Bazısı yıkıldı yıkılacak gibi duran, bazısı da restorasyonla çehre değiştirmiş evler Tirilye’nin karakteri. Aralara beton binalar gelip konmuş olsa da gezerken eski sokak ruhunu iliklerinize kadar hissediyorsunuz. Neredeyse 200 yaşındaki evler hem Osmanlı hem de Rum tarzında yapılmış. Genelde 2-3 katlılar ve malzeme olarak da taş ile ahşap kullanılmış. Hepsi fotojenik ama bazıları var ki önünde biraz daha oyalanıp, daha fazla fotoğraflıyorsunuz.
Mesela Tabut Ev! Aslında yapılırken amaç dış cephesinin güverteye benzemesiymiş. Ama uzun ince formu insanlara tabutu hatırlatıp biraz da ürpertmiş. İki sokağın kesişme noktasındaki bu ev köyün unutulmazı!
1909 yılında Osmanlı’nın eğitim reformları sonrası bir papaz okulu olarak inşa edilen Taş Mektep, 1924’teki nüfus mübadelesinin ardından öksüzler evine dönüştürülmüş. 1928’de ise ilkokul olmuş ve 1988’e kadar da bu şekilde hizmet vermiş. Burası Kıbrıs’ın eski cumhurbaşkanı Makarios’un okuduğu okul olarak da biliniyor. 4 katlı okulun hemen yanındaki Aziz Vasil Kilisesi de mübadele sonrası önce öksüzler evinin yemekhanesi olarak, sonra da başka amaçlar için kullanılmış. Kilise 2009 yılında onarılarak Faruk Çelik Kültür Merkezi adını almış. Peki Taş Mektep şimdi ne durumda diye soracak olursanız burası için yapılan bir şey yok henüz. Belediyenin etrafını kapatarak korumaya çalıştığı yapı acilen ilgi ve restorasyon bekliyor.
Eskilerin kilisesi olan yapı, duvarlarındaki Bizans işlemeleriyle ayrı bir değer taşıyor. Sokaklardaki yaşamın çehresini değiştiren ve zoraki bir başlangıç mı yoksa bitiş mi kestiremediğim mübadele sonrası, bu kilise bir otele çevrilmeye çalışılmış. Ama bürokrasi izin vermeyince 19. yüzyılın izlerini taşıyan talihsiz bina birçoğu gibi çürümeye bırakılmış.

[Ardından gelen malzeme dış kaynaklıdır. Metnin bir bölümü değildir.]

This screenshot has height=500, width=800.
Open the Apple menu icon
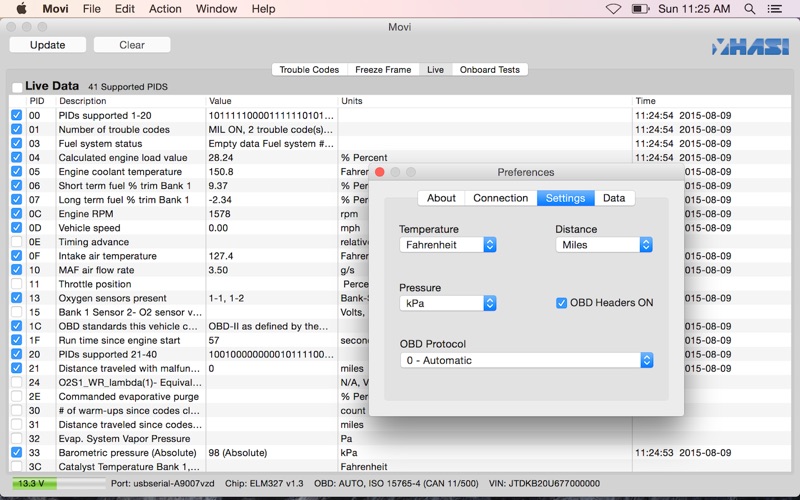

Burası Tirilye’nin en havalı eski yapılarından. Yapının sahibi ona çok iyi bakıp, 1902’deki ilk hallerini yaşatan bir restorasyon yapmış. Eski Postane iki katlı ve üst katı ahşap, alt katı taştan. Girişinde yörenin ünlü zeytincilerinden birinin dükkanı var.
Fatih Camii M.S. 7. yüzyılda yapılmış ve muhtemelen köyün eski yapısı. Aslında Hagios Stephanos Kilisesi olarak inşa edilen bu yapı, 1560 yılında mihrap ve minare eklenerek camiye dönüştürülmüş. İbadete açık olan bu caminin hemen yanında ise Yavuz Sultan Selim zamanında yapılan Avlulu Hamam bulunuyor.

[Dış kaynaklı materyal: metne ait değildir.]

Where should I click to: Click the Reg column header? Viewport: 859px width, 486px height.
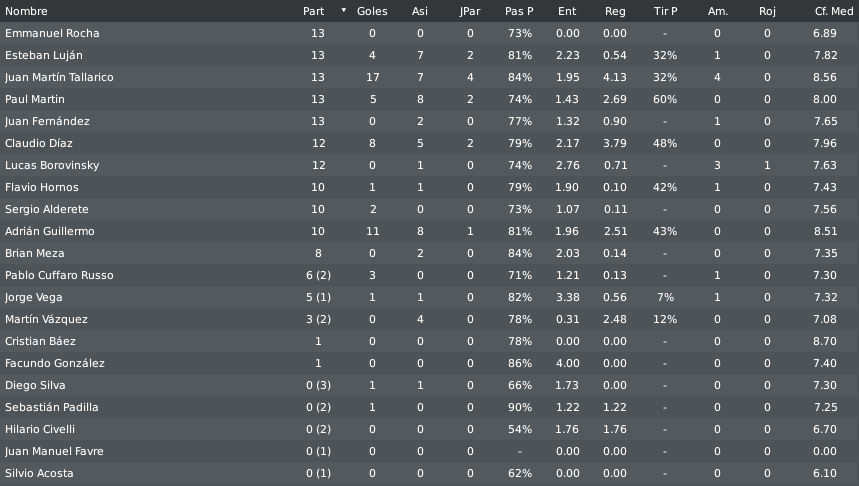(x=615, y=11)
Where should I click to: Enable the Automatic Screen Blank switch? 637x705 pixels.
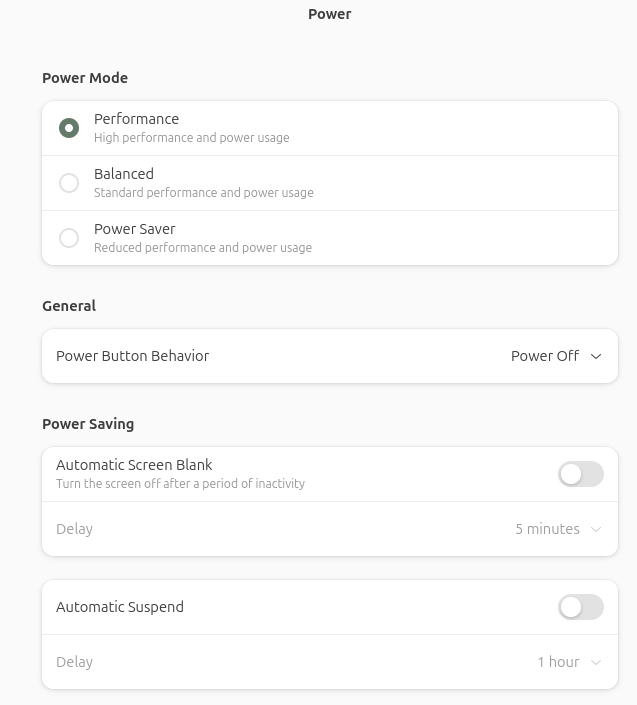click(580, 474)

Eskilerden kalan yapılarıyla mazinin açık hava müzesi olan Tirilye’de, köyün merkezine 5 km mesafedeki Kemerli Kilise de yanından geçip görmeye değer. Zaten isteseniz de içine girip gezemiyorsunuz; çünkü hem özel mülk hem de kapısı kilitli ve sessiz sakin restore edilmeyi bekliyor. Kilisenin esas adı Panagia Pontobasilissa ama Kemerli ya da Başmelekler olarak da anılıyor. Yapının 13. yüzyılda inşa edildiği ve Meryem Ana’ya adandığı düşünülüyor.

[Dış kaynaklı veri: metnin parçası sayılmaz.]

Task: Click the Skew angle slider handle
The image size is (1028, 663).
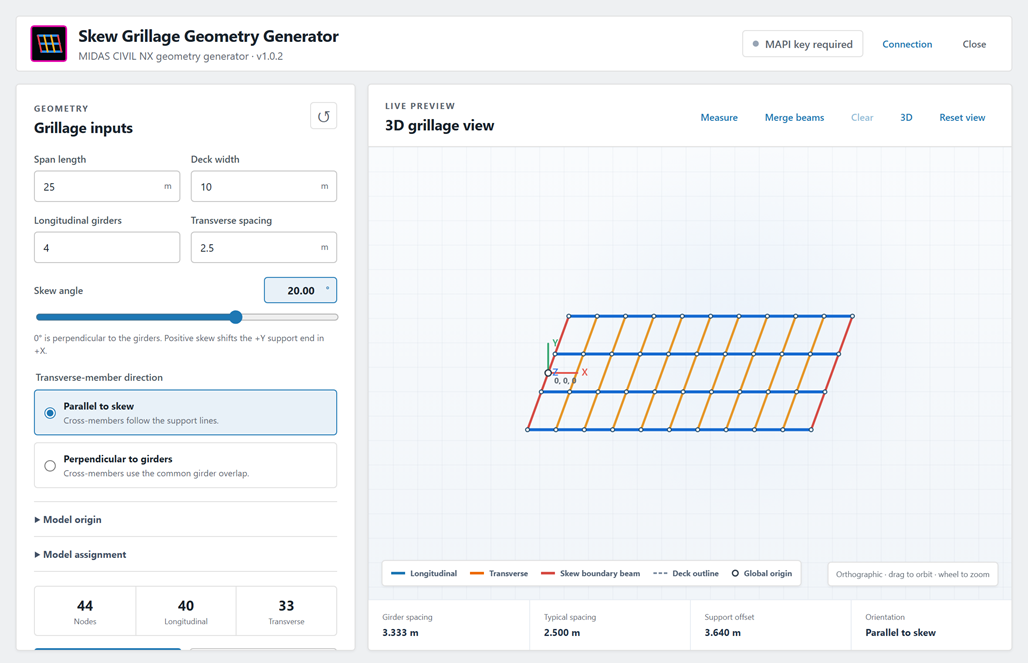Action: click(236, 317)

Tirilye’ye gelirken kahvaltı yapmayın ve acıksanız da şöyle manzaraya nazır mükellef bir sofra için dayanın. Çamlı Kahve Tirilye için gittikçe gelenekselleşen bir kahvaltı ritüeli. Fiyatlar makul (30 – 35 TL civarında), hijyen yeterli ama kahvaltıda bol çeşit arıyorsanız sade sunumun tüm boşluklarını kapatan manzarayla yetinmenizi öneririm. Asırlık çınarlar altında gölgeleneceğiniz ve yokuş çıkarak ulaşabileceğiniz kahvede masa bulmanız için erken gitmeniz gerekli ki saat 10:00’dan sonra giderseniz boş masa kalmıyor. Sadece kahvaltı değil, çay kahve içmek için de bu manzarayı kaçırmayın.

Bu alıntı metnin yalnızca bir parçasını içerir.